Nothing in the entries should be altered. Write them out in full.

» **Stored data**:
======
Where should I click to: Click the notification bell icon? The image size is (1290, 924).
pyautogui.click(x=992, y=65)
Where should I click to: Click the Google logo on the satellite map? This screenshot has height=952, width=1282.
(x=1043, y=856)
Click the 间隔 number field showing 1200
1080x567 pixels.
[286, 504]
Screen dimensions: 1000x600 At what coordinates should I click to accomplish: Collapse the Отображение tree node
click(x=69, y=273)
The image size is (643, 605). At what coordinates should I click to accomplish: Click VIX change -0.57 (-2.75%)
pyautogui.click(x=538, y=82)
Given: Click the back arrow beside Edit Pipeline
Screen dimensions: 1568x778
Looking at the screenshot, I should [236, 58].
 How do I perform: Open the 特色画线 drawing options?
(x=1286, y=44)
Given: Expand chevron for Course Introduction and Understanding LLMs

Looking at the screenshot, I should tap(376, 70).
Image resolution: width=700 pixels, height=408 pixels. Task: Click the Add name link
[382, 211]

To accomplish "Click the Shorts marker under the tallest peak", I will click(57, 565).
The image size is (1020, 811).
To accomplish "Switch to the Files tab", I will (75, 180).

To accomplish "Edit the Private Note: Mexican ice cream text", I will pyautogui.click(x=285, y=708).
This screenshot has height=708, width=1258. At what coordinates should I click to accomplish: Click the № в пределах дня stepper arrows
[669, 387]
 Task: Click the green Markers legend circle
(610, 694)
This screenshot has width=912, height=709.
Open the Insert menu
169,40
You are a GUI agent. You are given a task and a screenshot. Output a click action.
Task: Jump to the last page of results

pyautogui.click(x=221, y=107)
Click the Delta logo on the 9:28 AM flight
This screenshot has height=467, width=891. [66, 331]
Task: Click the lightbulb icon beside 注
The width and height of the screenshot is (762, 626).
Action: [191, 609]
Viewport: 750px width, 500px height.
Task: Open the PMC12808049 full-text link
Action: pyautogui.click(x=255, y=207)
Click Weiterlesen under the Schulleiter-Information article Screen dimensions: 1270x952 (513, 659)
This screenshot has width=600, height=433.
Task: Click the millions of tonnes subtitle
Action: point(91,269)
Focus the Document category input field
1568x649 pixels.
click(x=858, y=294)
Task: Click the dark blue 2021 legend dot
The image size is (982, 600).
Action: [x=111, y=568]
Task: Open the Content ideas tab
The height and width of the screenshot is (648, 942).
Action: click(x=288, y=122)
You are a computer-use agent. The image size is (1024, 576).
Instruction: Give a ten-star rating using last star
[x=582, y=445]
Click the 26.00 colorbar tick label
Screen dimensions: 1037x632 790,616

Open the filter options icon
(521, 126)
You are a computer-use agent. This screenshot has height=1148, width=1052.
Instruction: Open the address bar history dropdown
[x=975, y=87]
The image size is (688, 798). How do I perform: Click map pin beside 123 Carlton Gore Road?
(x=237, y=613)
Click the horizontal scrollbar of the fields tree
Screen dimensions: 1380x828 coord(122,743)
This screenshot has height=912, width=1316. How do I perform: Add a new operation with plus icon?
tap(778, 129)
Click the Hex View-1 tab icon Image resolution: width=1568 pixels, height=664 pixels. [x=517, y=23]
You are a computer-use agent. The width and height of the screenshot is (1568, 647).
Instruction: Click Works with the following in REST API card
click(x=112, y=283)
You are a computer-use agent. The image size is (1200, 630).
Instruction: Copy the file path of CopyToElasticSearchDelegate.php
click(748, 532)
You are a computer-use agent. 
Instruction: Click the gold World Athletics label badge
======
» **SOLUTION FOR THIS PROBLEM**:
Where should I click to: Click the notification bell icon? The image size is (1290, 924).
pyautogui.click(x=992, y=65)
Where should I click to: Click the Google logo on the satellite map? This screenshot has height=952, width=1282.
(x=1043, y=856)
Click the 间隔 number field showing 1200
1080x567 pixels.
[286, 504]
Screen dimensions: 1000x600 At what coordinates should I click to accomplish: Collapse the Отображение tree node
click(x=69, y=273)
The image size is (643, 605). At what coordinates should I click to accomplish: Click VIX change -0.57 (-2.75%)
pyautogui.click(x=538, y=82)
Given: Click the back arrow beside Edit Pipeline
Screen dimensions: 1568x778
Looking at the screenshot, I should [236, 58].
 How do I perform: Open the 特色画线 drawing options?
(x=1286, y=44)
Given: Expand chevron for Course Introduction and Understanding LLMs

Looking at the screenshot, I should tap(376, 70).
Image resolution: width=700 pixels, height=408 pixels. Task: Click the Add name link
[382, 211]

To accomplish "Click the Shorts marker under the tallest peak", I will click(57, 565).
The image size is (1020, 811).
To accomplish "Switch to the Files tab", I will (75, 180).

To accomplish "Edit the Private Note: Mexican ice cream text", I will pyautogui.click(x=285, y=708).
This screenshot has height=708, width=1258. At what coordinates should I click to accomplish: Click the № в пределах дня stepper arrows
[669, 387]
 Task: Click the green Markers legend circle
(610, 694)
This screenshot has width=912, height=709.
Open the Insert menu
169,40
You are a GUI agent. You are given a task and a screenshot. Output a click action.
Task: Jump to the last page of results

pyautogui.click(x=221, y=107)
Click the Delta logo on the 9:28 AM flight
This screenshot has height=467, width=891. [66, 331]
Task: Click the lightbulb icon beside 注
The width and height of the screenshot is (762, 626).
Action: [191, 609]
Viewport: 750px width, 500px height.
Task: Open the PMC12808049 full-text link
Action: pyautogui.click(x=255, y=207)
Click Weiterlesen under the Schulleiter-Information article Screen dimensions: 1270x952 (513, 659)
This screenshot has width=600, height=433.
Task: Click the millions of tonnes subtitle
Action: point(91,269)
Focus the Document category input field
1568x649 pixels.
click(x=858, y=294)
Task: Click the dark blue 2021 legend dot
The image size is (982, 600).
Action: [x=111, y=568]
Task: Open the Content ideas tab
The height and width of the screenshot is (648, 942).
Action: click(x=288, y=122)
You are a computer-use agent. The image size is (1024, 576).
Instruction: Give a ten-star rating using last star
[x=582, y=445]
Click the 26.00 colorbar tick label
Screen dimensions: 1037x632 790,616

Open the filter options icon
(521, 126)
You are a computer-use agent. This screenshot has height=1148, width=1052.
Instruction: Open the address bar history dropdown
[x=975, y=87]
The image size is (688, 798). How do I perform: Click map pin beside 123 Carlton Gore Road?
(x=237, y=613)
Click the horizontal scrollbar of the fields tree
Screen dimensions: 1380x828 coord(122,743)
This screenshot has height=912, width=1316. How do I perform: Add a new operation with plus icon?
tap(778, 129)
Click the Hex View-1 tab icon Image resolution: width=1568 pixels, height=664 pixels. [x=517, y=23]
You are a computer-use agent. The width and height of the screenshot is (1568, 647).
Instruction: Click Works with the following in REST API card
click(x=112, y=283)
You are a computer-use agent. The image size is (1200, 630).
Instruction: Copy the file path of CopyToElasticSearchDelegate.php
click(748, 532)
You are a computer-use agent. 
Instruction: Click the gold World Athletics label badge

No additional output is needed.